Jen Amunategui of Florissant strongly backs a tighter curfew, saying “I’m selfish enough to want a peaceful outing.”
A different viewpoint comes from Sarah Griesbach of St. Louis. She decries “the sight of police hassling all of these kids without a fun weekend hangout.” She also says St. Louisans “keep embarrassing ourselves by kicking the black youth out of public places.”
Others challenge that view.
“It isn’t an issue of color,” says Mark Ashby of Clayton, “but of behavior and lack of respect for civil behavior. The real issue is that young black folks here are not held accountable to social mores of civility and respect. It’s about ‘taking’ and ‘getting mine.’ ”
Some communities are introducing new programs to engage their teens. One is a youth initiative in Ferguson, says the Rev. Steve Lawler, rector of St. Stephen’s Episcopal Church. “We’re experiencing some of the same concerns” as in University City, he says. “We have a lot of great kids, but they have a lot of time on their hands and they want to wander around and hang out.”

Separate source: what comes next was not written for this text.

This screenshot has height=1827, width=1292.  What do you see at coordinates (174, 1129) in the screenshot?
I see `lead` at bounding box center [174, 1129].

Flint W. Fowler, president of the Hoover Boys & Girls Club, says activities at his organization mean teens spend less time at sites such as the Loop.
“Young people benefit from structured, supervised activities in a safe environment. Unfortunately, many youth have not developed the social and cultural competencies needed to effectively navigate every environment. Herbert Hoover Boys & Girls Club provides mentoring and other activities that bring caring adults into the lives of kids who can help guide and encourage their development. The earlier these relationships are formed, the more effective they will be.”
A broader proposed initiative comes from University City Mayor Shelley Welsch. She says that teens are lured to the Loop partly because of curfews in many area shopping malls.
“I’d like to start a regional conversation on how the city, county and municipalities might work together to make clear what opportunities exist for kids so that they can have something to do other than just hang out.”